**Data for this exercise**
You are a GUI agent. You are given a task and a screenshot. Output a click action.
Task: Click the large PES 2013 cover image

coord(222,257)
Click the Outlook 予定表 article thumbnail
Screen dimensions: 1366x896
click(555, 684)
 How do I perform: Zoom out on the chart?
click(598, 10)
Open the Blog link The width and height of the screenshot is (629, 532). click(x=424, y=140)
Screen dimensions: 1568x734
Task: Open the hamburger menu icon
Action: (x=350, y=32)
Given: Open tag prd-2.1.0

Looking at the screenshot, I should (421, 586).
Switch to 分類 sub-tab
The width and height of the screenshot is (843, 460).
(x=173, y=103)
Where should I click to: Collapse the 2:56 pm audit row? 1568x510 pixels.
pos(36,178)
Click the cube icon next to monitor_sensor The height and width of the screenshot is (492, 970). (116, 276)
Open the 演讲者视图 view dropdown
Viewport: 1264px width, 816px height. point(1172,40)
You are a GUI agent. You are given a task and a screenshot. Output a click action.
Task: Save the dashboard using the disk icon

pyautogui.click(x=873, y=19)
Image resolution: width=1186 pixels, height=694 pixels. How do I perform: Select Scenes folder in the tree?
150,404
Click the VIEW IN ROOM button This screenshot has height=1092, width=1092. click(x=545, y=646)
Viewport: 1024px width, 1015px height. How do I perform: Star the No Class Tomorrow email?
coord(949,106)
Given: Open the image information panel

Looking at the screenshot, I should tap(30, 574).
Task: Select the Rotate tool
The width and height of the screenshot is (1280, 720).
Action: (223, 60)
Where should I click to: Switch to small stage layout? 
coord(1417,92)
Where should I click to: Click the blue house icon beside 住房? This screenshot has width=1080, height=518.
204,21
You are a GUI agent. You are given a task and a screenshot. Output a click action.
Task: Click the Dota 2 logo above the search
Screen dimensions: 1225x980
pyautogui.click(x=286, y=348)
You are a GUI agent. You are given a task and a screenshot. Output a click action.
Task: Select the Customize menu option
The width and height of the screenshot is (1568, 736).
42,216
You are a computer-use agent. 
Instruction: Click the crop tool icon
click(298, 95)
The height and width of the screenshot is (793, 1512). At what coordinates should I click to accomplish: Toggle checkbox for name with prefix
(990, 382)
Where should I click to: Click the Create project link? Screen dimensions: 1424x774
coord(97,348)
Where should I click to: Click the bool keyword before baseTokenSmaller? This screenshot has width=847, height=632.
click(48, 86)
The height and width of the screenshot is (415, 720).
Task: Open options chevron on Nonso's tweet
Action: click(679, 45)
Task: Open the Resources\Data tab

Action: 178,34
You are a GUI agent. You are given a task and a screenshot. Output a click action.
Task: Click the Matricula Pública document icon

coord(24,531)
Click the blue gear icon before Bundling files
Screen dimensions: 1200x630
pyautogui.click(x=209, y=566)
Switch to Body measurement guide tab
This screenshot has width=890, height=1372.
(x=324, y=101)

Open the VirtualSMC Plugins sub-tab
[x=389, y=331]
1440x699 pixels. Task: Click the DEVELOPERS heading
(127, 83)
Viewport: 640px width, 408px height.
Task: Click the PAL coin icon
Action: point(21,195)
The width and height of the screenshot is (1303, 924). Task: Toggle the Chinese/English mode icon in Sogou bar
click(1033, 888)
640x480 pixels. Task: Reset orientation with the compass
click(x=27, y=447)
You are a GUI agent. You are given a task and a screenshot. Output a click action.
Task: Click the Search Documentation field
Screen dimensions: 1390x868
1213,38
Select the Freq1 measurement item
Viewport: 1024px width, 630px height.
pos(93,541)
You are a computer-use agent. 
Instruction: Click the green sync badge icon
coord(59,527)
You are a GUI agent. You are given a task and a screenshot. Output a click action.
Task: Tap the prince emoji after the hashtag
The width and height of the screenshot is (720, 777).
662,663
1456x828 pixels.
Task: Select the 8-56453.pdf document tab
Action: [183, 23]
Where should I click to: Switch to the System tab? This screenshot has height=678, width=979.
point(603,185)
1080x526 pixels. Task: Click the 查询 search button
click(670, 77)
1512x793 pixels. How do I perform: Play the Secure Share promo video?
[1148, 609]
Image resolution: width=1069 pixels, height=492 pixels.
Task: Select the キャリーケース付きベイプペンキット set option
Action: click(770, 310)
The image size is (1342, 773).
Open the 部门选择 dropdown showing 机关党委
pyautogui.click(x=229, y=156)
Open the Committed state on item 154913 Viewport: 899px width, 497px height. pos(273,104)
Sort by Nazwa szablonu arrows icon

**Exercise aim**
Without leaving out a single line, retype the material above exactly.

**Result of the task**
You are a GUI agent. You are given a task and a screenshot. Output a click action.
Task: Click the large PES 2013 cover image

coord(222,257)
Click the Outlook 予定表 article thumbnail
Screen dimensions: 1366x896
click(555, 684)
 How do I perform: Zoom out on the chart?
click(598, 10)
Open the Blog link The width and height of the screenshot is (629, 532). click(x=424, y=140)
Screen dimensions: 1568x734
Task: Open the hamburger menu icon
Action: (x=350, y=32)
Given: Open tag prd-2.1.0

Looking at the screenshot, I should (421, 586).
Switch to 分類 sub-tab
The width and height of the screenshot is (843, 460).
(x=173, y=103)
Where should I click to: Collapse the 2:56 pm audit row? 1568x510 pixels.
pos(36,178)
Click the cube icon next to monitor_sensor The height and width of the screenshot is (492, 970). (116, 276)
Open the 演讲者视图 view dropdown
Viewport: 1264px width, 816px height. point(1172,40)
You are a GUI agent. You are given a task and a screenshot. Output a click action.
Task: Save the dashboard using the disk icon

pyautogui.click(x=873, y=19)
Image resolution: width=1186 pixels, height=694 pixels. How do I perform: Select Scenes folder in the tree?
150,404
Click the VIEW IN ROOM button This screenshot has height=1092, width=1092. click(x=545, y=646)
Viewport: 1024px width, 1015px height. How do I perform: Star the No Class Tomorrow email?
coord(949,106)
Given: Open the image information panel

Looking at the screenshot, I should tap(30, 574).
Task: Select the Rotate tool
The width and height of the screenshot is (1280, 720).
Action: (223, 60)
Where should I click to: Switch to small stage layout? 
coord(1417,92)
Where should I click to: Click the blue house icon beside 住房? This screenshot has width=1080, height=518.
204,21
You are a GUI agent. You are given a task and a screenshot. Output a click action.
Task: Click the Dota 2 logo above the search
Screen dimensions: 1225x980
pyautogui.click(x=286, y=348)
You are a GUI agent. You are given a task and a screenshot. Output a click action.
Task: Select the Customize menu option
The width and height of the screenshot is (1568, 736).
42,216
You are a computer-use agent. 
Instruction: Click the crop tool icon
click(298, 95)
The height and width of the screenshot is (793, 1512). At what coordinates should I click to accomplish: Toggle checkbox for name with prefix
(990, 382)
Where should I click to: Click the Create project link? Screen dimensions: 1424x774
coord(97,348)
Where should I click to: Click the bool keyword before baseTokenSmaller? This screenshot has width=847, height=632.
click(48, 86)
The height and width of the screenshot is (415, 720).
Task: Open options chevron on Nonso's tweet
Action: click(679, 45)
Task: Open the Resources\Data tab

Action: 178,34
You are a GUI agent. You are given a task and a screenshot. Output a click action.
Task: Click the Matricula Pública document icon

coord(24,531)
Click the blue gear icon before Bundling files
Screen dimensions: 1200x630
pyautogui.click(x=209, y=566)
Switch to Body measurement guide tab
This screenshot has width=890, height=1372.
(x=324, y=101)

Open the VirtualSMC Plugins sub-tab
[x=389, y=331]
1440x699 pixels. Task: Click the DEVELOPERS heading
(127, 83)
Viewport: 640px width, 408px height.
Task: Click the PAL coin icon
Action: point(21,195)
The width and height of the screenshot is (1303, 924). Task: Toggle the Chinese/English mode icon in Sogou bar
click(1033, 888)
640x480 pixels. Task: Reset orientation with the compass
click(x=27, y=447)
You are a GUI agent. You are given a task and a screenshot. Output a click action.
Task: Click the Search Documentation field
Screen dimensions: 1390x868
1213,38
Select the Freq1 measurement item
Viewport: 1024px width, 630px height.
pos(93,541)
You are a computer-use agent. 
Instruction: Click the green sync badge icon
coord(59,527)
You are a GUI agent. You are given a task and a screenshot. Output a click action.
Task: Tap the prince emoji after the hashtag
The width and height of the screenshot is (720, 777).
662,663
1456x828 pixels.
Task: Select the 8-56453.pdf document tab
Action: [183, 23]
Where should I click to: Switch to the System tab? This screenshot has height=678, width=979.
point(603,185)
1080x526 pixels. Task: Click the 查询 search button
click(670, 77)
1512x793 pixels. How do I perform: Play the Secure Share promo video?
[1148, 609]
Image resolution: width=1069 pixels, height=492 pixels.
Task: Select the キャリーケース付きベイプペンキット set option
Action: click(770, 310)
The image size is (1342, 773).
Open the 部门选择 dropdown showing 机关党委
pyautogui.click(x=229, y=156)
Open the Committed state on item 154913 Viewport: 899px width, 497px height. pos(273,104)
Sort by Nazwa szablonu arrows icon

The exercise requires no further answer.